With women now wearing their hair short, drop earrings became all the rage. Elongated diamond and platinum settings were often enhanced with drop-shaped pearls as the perfect finishing touch. To a large extent, the luminous iridescence of white pearls, the sheen of platinum and the sparkle of diamonds came to define the very spirit of Art Deco jewels.
Initially, only natural pearls were set into Art Deco jewels. Many high jewellery houses such as Cartier, Chaumet, Boucheron and Van Cleef & Arpels sourced the finest natural pearls for their luxury pieces. In fact, Cartier set exquisite natural pearls in many of their famous “Cartier Style” jewellery pieces.
Cultured Pearl and Diamond Art Deco Necklace, Cartier, Circa 1920s (Image courtesy Pierre Berge & Associates)
With the introduction of Mikimoto’s pearls during the 1920s, cultured Akoya pearls also started being used in Art Deco jewellery. Cultured pearls, unlike their natural counterparts, were cheaper and more readily available. In addition, Mikimoto insisted on selling only high quality cultured Akoya pearls. Round, luminous and white, Mikimoto’s cultured pearls were consistently and identically dazzling. This helped increase their popularity among jewellery makers and buyers alike. As a result, from the late 1920s and through the 1930s, many Art Deco jewellery pieces featured cultured instead of natural pearls.
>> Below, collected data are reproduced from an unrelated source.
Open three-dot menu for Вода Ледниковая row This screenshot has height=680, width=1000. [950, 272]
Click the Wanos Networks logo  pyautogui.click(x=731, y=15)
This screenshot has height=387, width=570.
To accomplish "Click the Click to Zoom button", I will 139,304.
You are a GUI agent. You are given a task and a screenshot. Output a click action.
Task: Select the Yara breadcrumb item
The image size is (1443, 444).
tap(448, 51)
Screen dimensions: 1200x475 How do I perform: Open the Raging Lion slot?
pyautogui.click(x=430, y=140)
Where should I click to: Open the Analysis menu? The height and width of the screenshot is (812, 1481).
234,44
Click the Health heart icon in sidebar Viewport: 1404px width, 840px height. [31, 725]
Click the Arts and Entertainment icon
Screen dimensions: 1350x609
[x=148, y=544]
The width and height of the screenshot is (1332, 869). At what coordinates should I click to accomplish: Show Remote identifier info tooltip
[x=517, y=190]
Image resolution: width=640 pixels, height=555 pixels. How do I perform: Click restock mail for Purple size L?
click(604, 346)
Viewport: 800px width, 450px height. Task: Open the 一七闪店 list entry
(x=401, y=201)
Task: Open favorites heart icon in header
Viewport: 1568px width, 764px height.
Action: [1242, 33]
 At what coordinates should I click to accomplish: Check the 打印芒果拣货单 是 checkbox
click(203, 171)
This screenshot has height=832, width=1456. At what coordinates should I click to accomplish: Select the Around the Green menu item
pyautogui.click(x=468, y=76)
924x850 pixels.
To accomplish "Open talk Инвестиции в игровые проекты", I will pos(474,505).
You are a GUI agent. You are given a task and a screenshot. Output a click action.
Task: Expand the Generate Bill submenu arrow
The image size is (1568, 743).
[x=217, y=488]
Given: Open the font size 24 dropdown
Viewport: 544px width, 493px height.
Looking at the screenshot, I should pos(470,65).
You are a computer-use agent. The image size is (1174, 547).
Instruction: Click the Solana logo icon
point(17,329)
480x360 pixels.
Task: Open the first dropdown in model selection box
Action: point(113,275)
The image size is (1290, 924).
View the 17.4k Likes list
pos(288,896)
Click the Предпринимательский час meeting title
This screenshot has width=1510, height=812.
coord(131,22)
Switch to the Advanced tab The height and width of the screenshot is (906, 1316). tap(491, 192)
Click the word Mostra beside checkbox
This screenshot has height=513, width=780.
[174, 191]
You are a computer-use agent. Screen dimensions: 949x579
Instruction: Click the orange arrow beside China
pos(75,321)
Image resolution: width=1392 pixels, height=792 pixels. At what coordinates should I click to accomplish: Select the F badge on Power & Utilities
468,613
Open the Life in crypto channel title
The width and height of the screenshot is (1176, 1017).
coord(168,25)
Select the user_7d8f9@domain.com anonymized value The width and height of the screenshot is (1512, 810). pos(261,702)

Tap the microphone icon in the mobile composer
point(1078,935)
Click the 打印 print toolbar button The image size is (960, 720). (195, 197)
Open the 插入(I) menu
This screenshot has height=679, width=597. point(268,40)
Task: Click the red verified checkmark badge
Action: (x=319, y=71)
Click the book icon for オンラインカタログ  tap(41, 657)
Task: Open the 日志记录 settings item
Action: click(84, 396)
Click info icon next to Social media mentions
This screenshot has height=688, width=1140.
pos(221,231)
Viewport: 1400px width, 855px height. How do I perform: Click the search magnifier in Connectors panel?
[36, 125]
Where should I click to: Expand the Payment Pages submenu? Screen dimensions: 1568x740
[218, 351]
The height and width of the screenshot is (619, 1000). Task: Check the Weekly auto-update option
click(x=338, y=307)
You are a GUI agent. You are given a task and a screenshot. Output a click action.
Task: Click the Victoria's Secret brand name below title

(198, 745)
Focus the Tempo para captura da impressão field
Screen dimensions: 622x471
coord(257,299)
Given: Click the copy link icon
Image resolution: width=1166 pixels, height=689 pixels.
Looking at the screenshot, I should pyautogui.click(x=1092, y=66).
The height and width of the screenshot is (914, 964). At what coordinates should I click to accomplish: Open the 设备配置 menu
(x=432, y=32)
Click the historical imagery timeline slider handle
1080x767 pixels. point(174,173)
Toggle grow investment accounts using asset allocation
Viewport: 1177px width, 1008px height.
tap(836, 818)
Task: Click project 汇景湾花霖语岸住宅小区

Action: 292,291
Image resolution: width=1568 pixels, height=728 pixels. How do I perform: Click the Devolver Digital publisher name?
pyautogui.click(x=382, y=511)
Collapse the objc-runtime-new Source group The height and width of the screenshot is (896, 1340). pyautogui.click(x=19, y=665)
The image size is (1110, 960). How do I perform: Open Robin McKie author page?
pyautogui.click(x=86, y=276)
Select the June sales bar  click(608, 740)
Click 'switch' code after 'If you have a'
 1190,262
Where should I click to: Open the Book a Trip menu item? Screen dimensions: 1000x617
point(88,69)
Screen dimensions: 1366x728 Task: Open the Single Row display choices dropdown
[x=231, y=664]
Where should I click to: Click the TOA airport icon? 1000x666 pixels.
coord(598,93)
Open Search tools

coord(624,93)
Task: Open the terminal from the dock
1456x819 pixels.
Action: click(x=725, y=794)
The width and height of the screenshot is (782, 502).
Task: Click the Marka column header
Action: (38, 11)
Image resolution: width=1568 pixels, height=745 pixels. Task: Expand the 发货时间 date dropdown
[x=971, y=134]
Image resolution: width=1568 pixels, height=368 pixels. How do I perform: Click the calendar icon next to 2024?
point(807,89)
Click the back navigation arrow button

By the end of the 1930s, the Art Deco jewellery style started giving way to a newer look, the Retro style. Even though the Art Deco style lasted a little over two decades in the first half of the 20th century, its influence can still be felt today. Synonymous with the Roaring Twenties and the decadence of the Flapper Era, Art Deco jewellery continues to fascinate collectors and buyers alike, all over the world.
Featured Image: An important Art Deco bracelet, formerly the property of late H.R.H. Princess Margaret, set with cultured Akoya pearls and diamonds, came into the secondary market last year and sold for over ten times its initial sale estimate. This bracelet was worn by Princess Margaret for her official 19th birthday portrait. An interesting detail about this piece was the M (for Mikimoto) that was stamped on its platinum clasp. (Image courtesy Noonans Mayfair)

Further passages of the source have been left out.